• **ЗАДАНИЕ**:
Ответьте по отрывку о Ньютоне и атомизме:
(a) В каких изданиях Ньютон упоминает доказательство древних?
(b) В каком сочинении выражен формальный нейтралитет Ньютона в отношении к атомизму?
(c) Какого года «гипотетический» мемуар, читавшийся в Королевском обществе?

• **ФРАГМЕНТ ТЕКСТА**:
------------------------
Эти аргументы древних, воспроизводимые Лукрецием, неотразимы и сохраняют силу до сего времени как доступное каждому бесспорное доказательство атомизма. Только в конце своей жизни, в последних изданиях «Оптики», Ньютон, как мы увидим в дальнейшем, упоминает именно это доказательство древних, как и свой главный аргумент. Изложенный довод в сущности превращал гипотезу в принцип. Но Ньютон до конца своих дней не решался на такое превращение.
Формальный нейтралитет Ньютона в отношении к атомизму, выраженный в «Лекциях по оптике», сохранился и в его последующих мемуарах и письмах, касающихся оптических открытий, и, в частности, в его большом «гипотетическом» мемуаре 1675 г., читавшемся в Королевском обществе, но не опубликованном при жизни Ньютона: «Одна гипотеза, объясняющая свойства света, рассмотренные в различных моих статьях»[11].
------------------------
• **РАЗДЕЛ ДАННЫХ**:
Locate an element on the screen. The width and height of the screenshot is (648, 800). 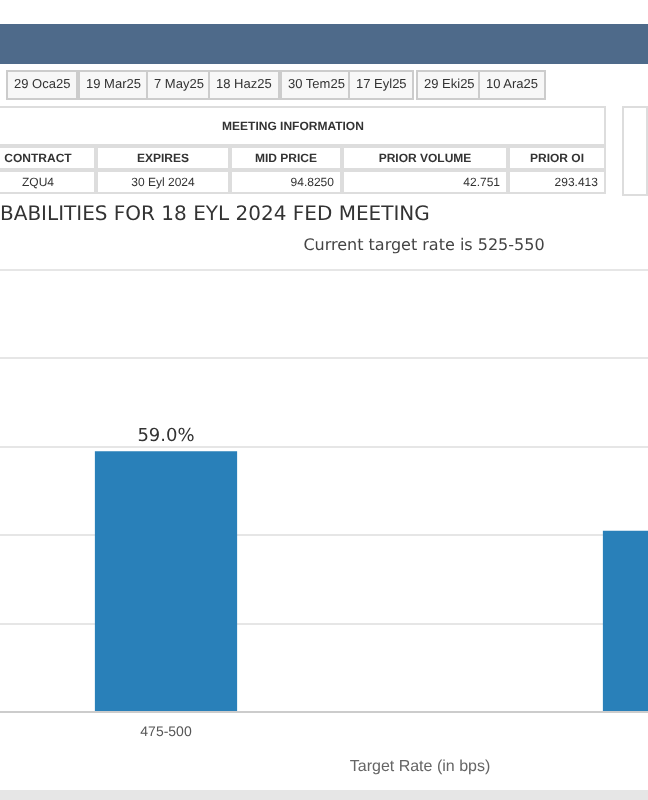
data-label: 59.0% is located at coordinates (166, 436).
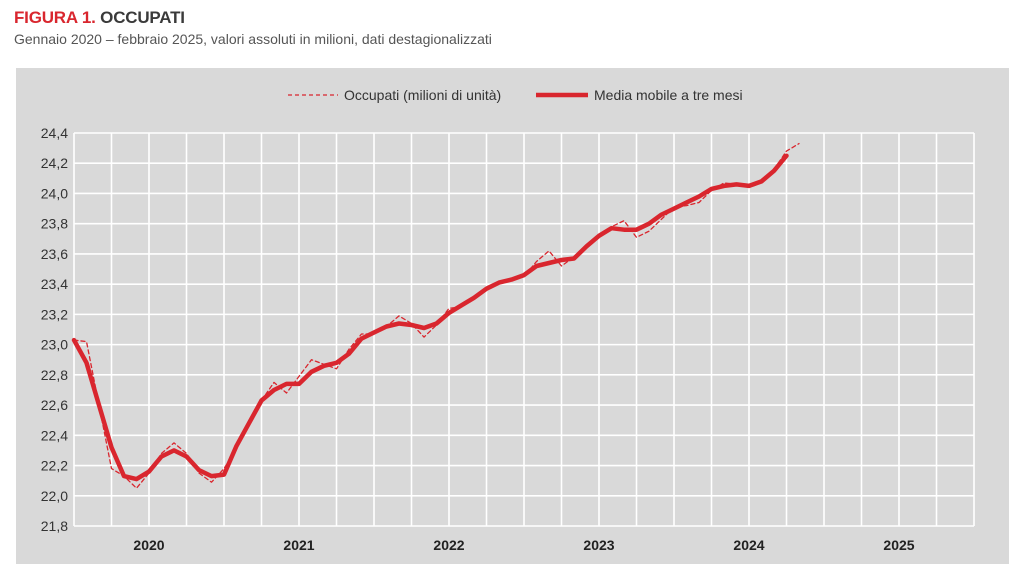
------------------------
• **ОТВЕТ**:
(a) В последних изданиях «Оптики».
(b) В «Лекциях по оптике».
(c) 1675 года.